To do: The full listing, word for word and free of images, is the expected result.

Given records:

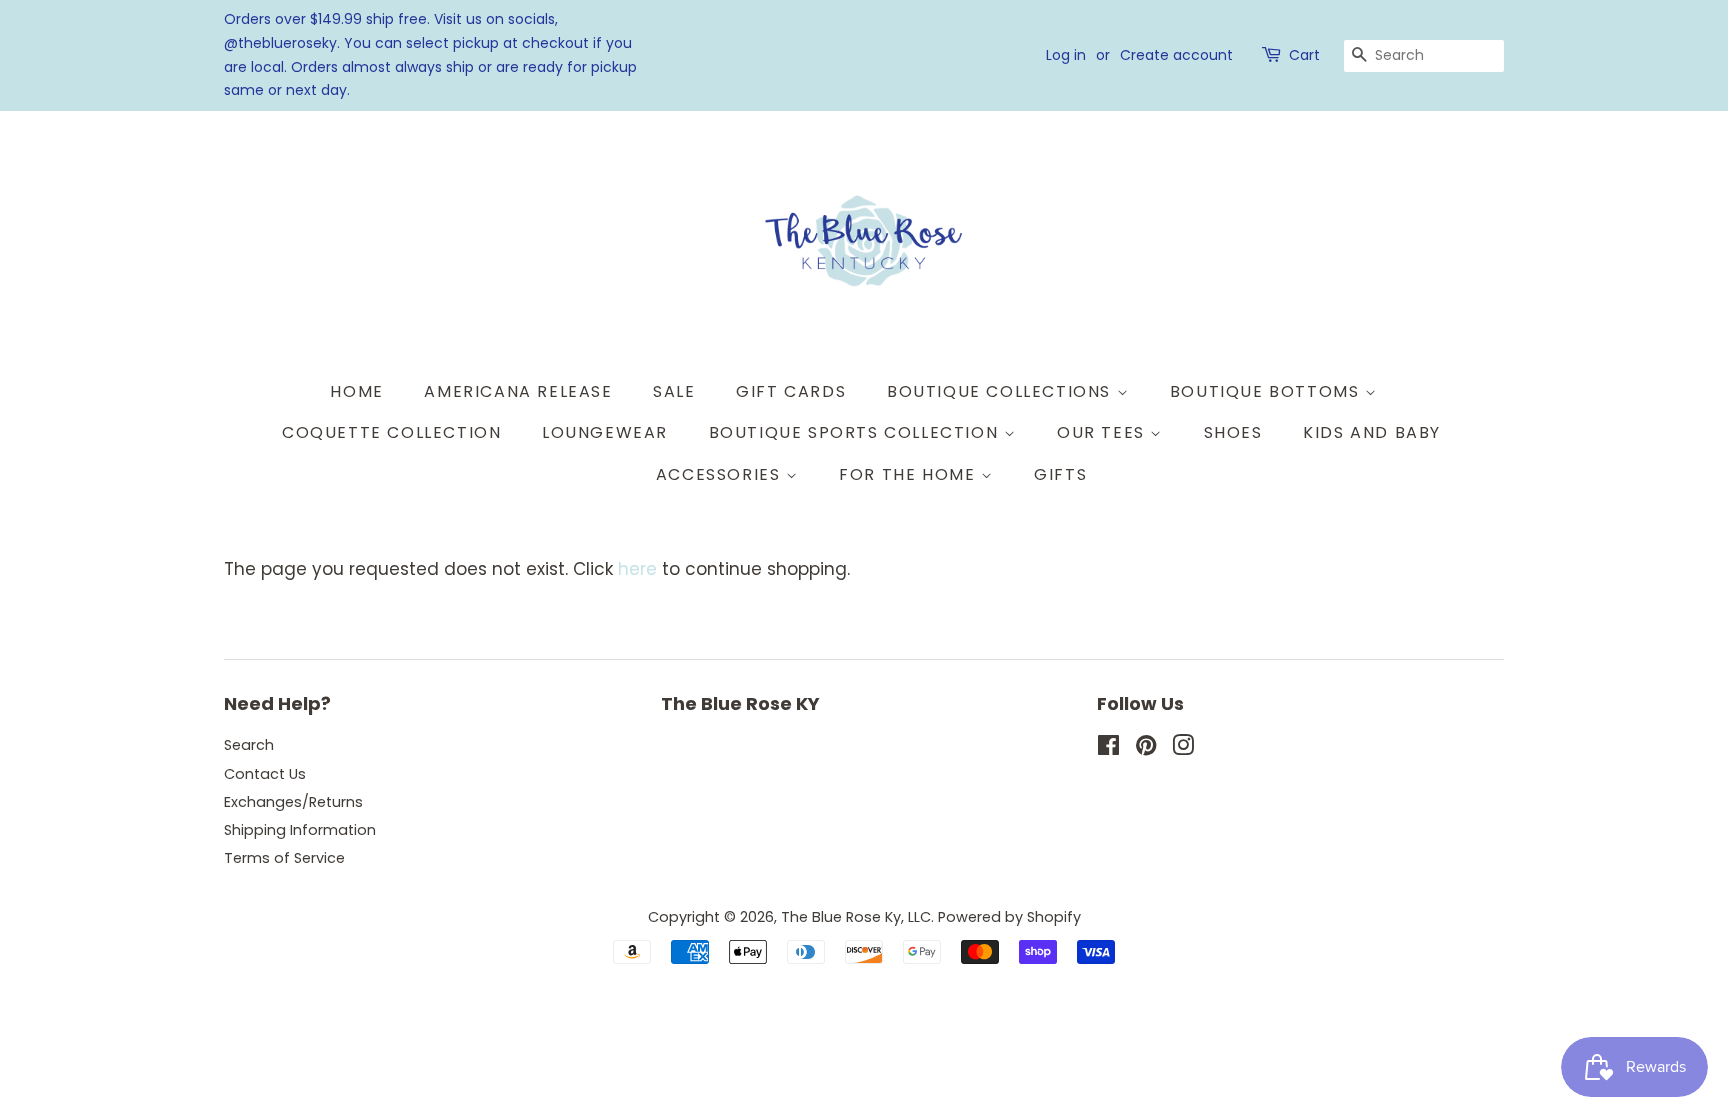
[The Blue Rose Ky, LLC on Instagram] (1183, 749)
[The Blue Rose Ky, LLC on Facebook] (1108, 749)
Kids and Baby (1372, 432)
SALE (674, 391)
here (637, 569)
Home (356, 391)
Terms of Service (284, 858)
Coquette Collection (391, 432)
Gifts (1060, 474)
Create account (1176, 55)
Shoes (1233, 432)
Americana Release (518, 391)
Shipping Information (300, 830)
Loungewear (605, 432)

Answer to this exercise:
[The Blue Rose Ky, LLC on Instagram] (1183, 749)
[The Blue Rose Ky, LLC on Facebook] (1108, 749)
Kids and Baby (1372, 432)
SALE (674, 391)
here (637, 569)
Home (356, 391)
Terms of Service (284, 858)
Coquette Collection (391, 432)
Gifts (1060, 474)
Create account (1176, 55)
Shoes (1233, 432)
Americana Release (518, 391)
Shipping Information (300, 830)
Loungewear (605, 432)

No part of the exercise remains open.